** WHAT YOU HAVE TO DO **
Reproduce the listing below with every occurrence of "dropdown" replaced by "drop-down list", leaving everything else unchanged and omitting the pictures.

** MATERIAL FOR THE TASK **
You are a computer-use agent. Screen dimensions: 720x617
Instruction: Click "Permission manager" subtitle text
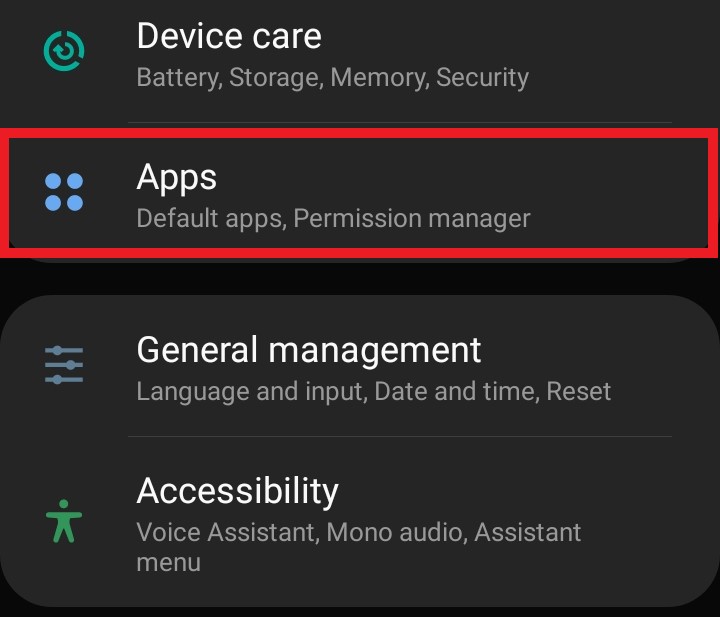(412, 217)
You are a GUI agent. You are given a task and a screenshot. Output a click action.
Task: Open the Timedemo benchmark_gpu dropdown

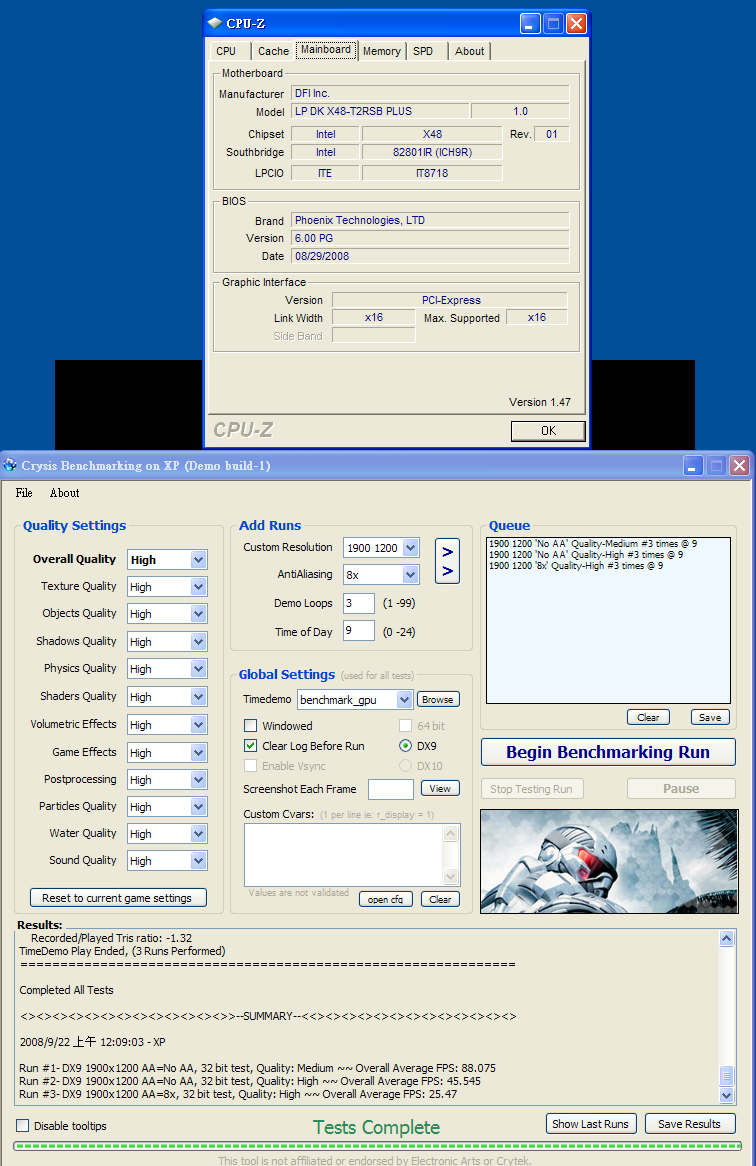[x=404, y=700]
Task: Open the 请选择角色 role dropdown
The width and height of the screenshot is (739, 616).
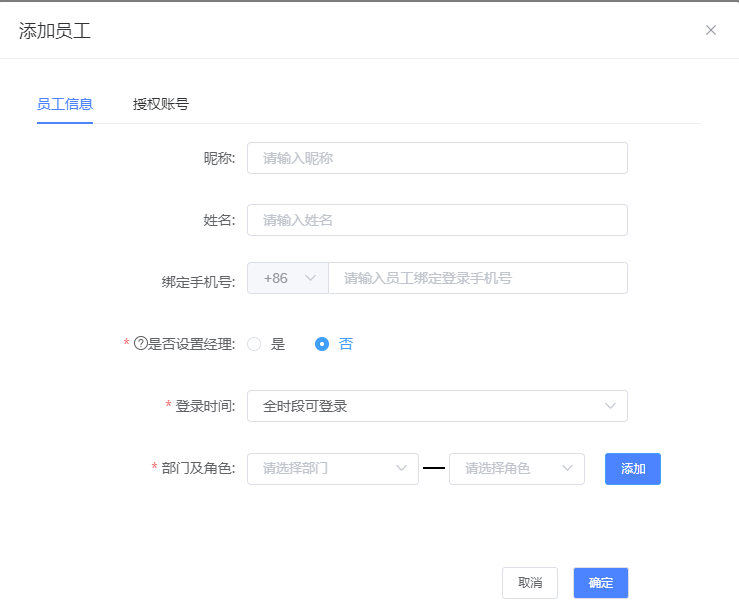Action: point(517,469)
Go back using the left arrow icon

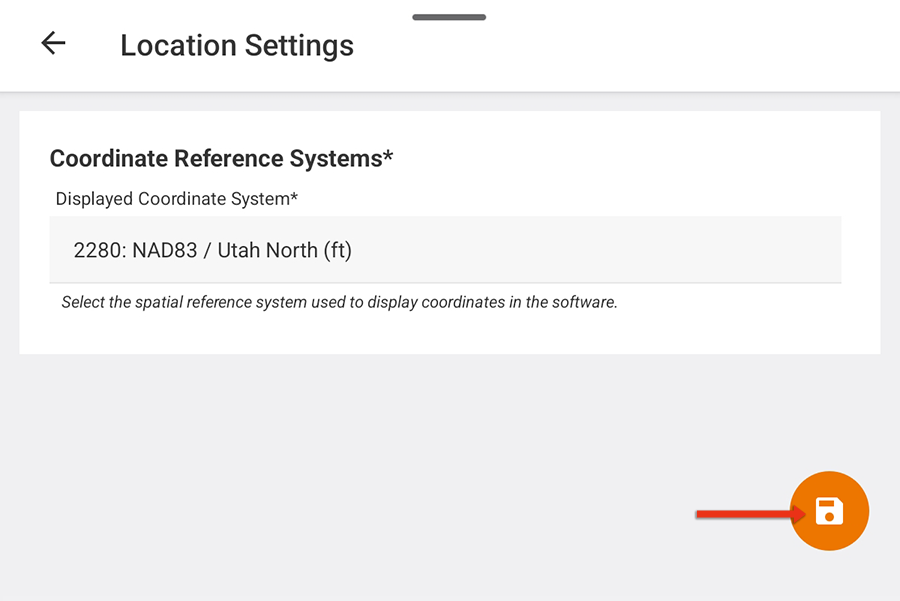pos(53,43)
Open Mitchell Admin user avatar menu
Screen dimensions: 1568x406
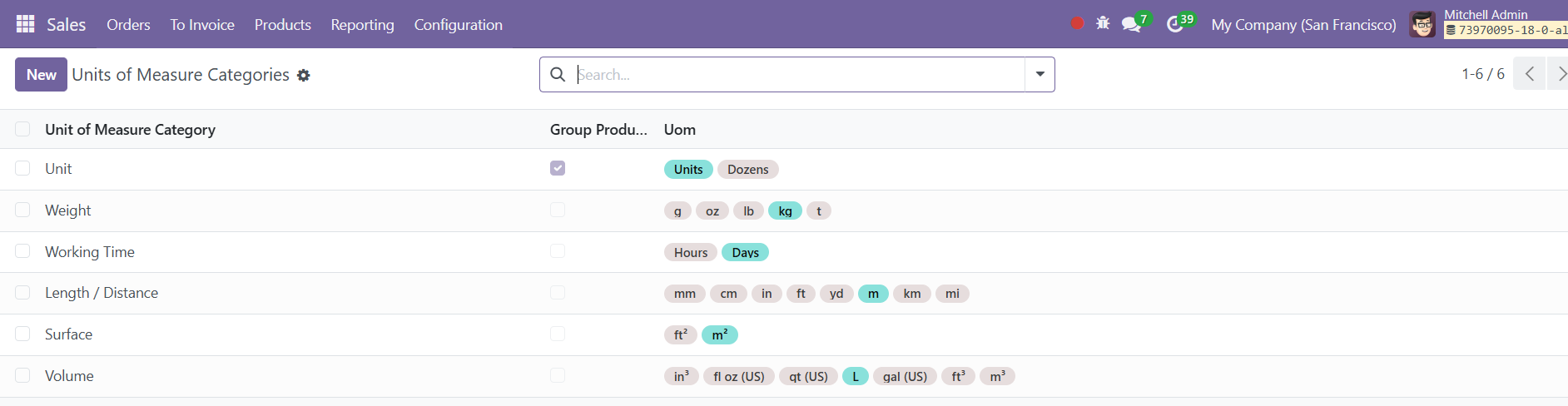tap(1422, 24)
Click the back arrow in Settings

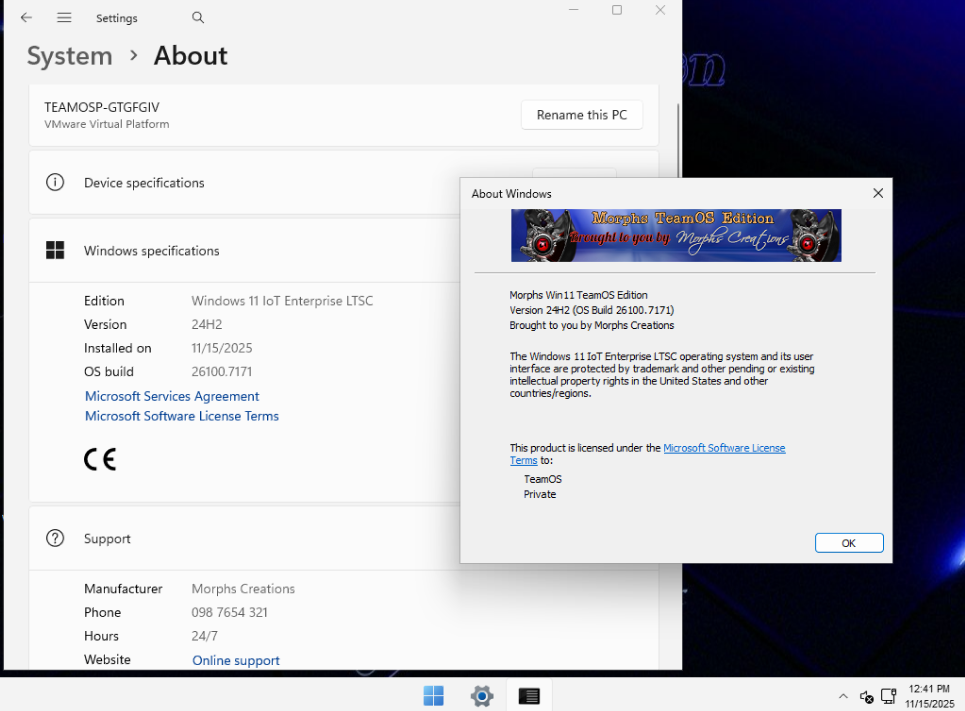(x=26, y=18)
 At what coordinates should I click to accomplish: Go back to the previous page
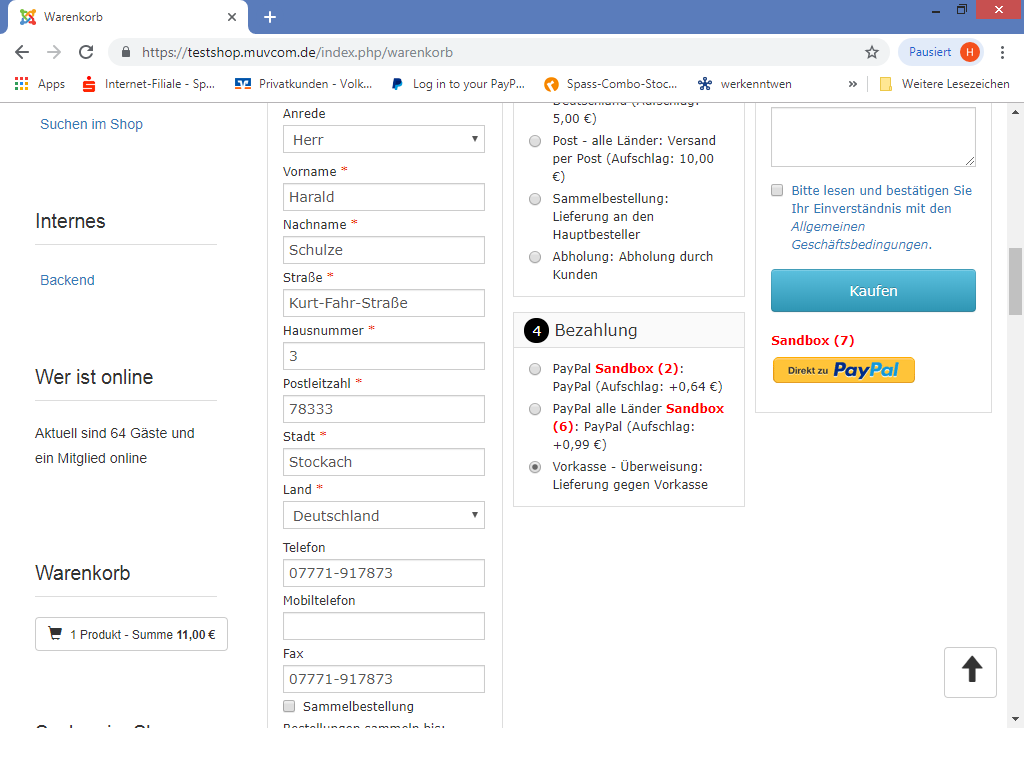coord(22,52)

** COMPLETED TASK **
You are a computer-use agent. Screen dimensions: 720x617
Instruction: Click "Permission manager" subtitle text
(412, 217)
You are a GUI agent. You are given a task and a screenshot. Output a click action.
Task: Open the Timedemo benchmark_gpu drop-down list

[x=404, y=700]
Task: Open the 请选择角色 role drop-down list
The width and height of the screenshot is (739, 616).
Action: point(517,469)
Go back using the left arrow icon

pos(53,43)
Open Mitchell Admin user avatar menu
Screen dimensions: 1568x406
tap(1422, 24)
Click the back arrow in Settings

(x=26, y=18)
 At what coordinates should I click to accomplish: Go back to the previous page
coord(22,52)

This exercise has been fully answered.